| Instructions for the task |
Copy out every line holding the string "width" from the records below.

| Data section |
↓↓↓
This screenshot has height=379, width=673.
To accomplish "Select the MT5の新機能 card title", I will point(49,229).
↑↑↑
↓↓↓
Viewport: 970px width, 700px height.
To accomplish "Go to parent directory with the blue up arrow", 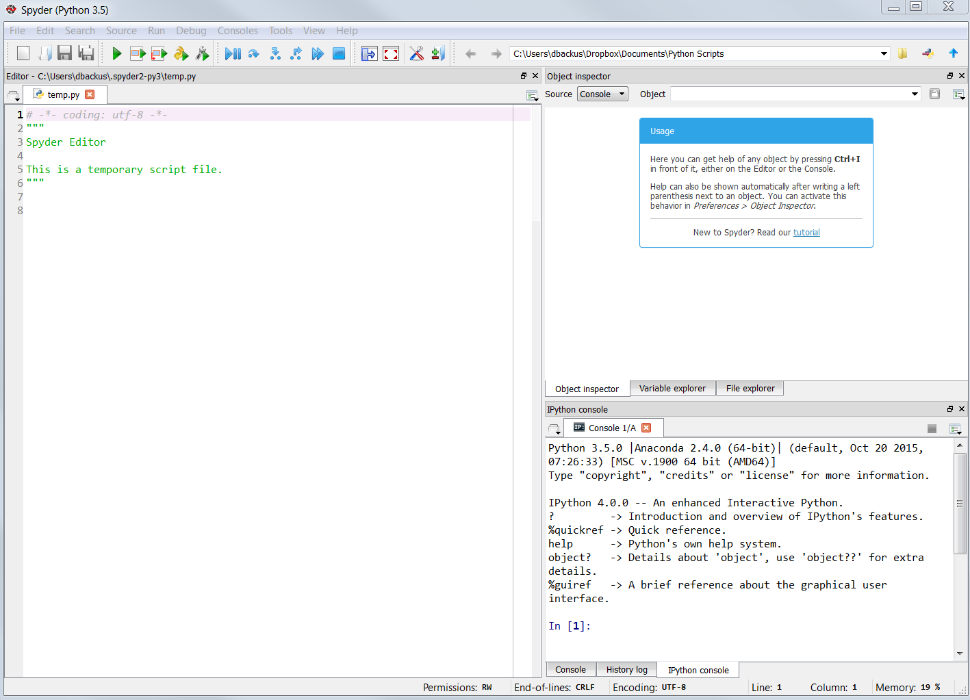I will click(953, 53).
↑↑↑
↓↓↓
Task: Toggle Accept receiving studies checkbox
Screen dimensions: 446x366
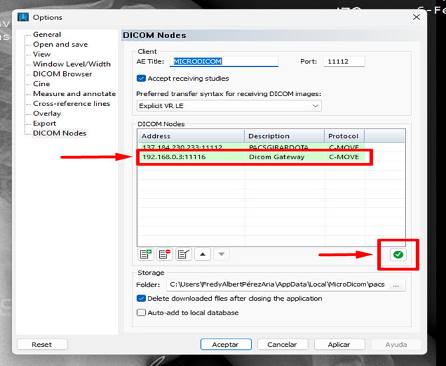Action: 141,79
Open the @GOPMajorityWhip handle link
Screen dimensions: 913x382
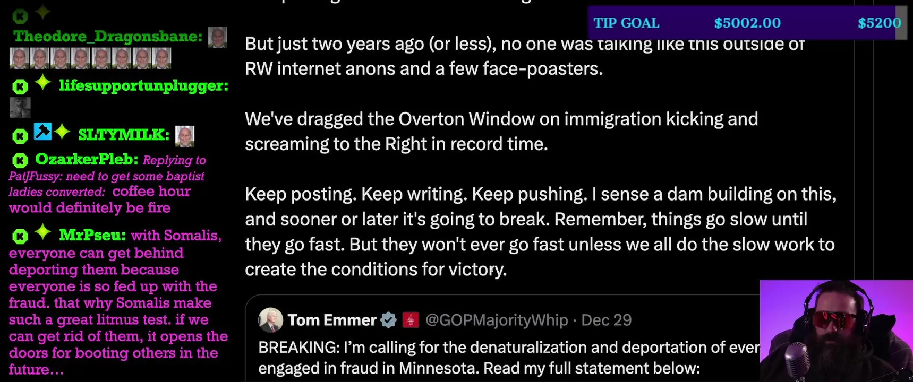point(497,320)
↑↑↑
| Response to the task |
This screenshot has height=379, width=673.
Viewport: 970px width, 700px height.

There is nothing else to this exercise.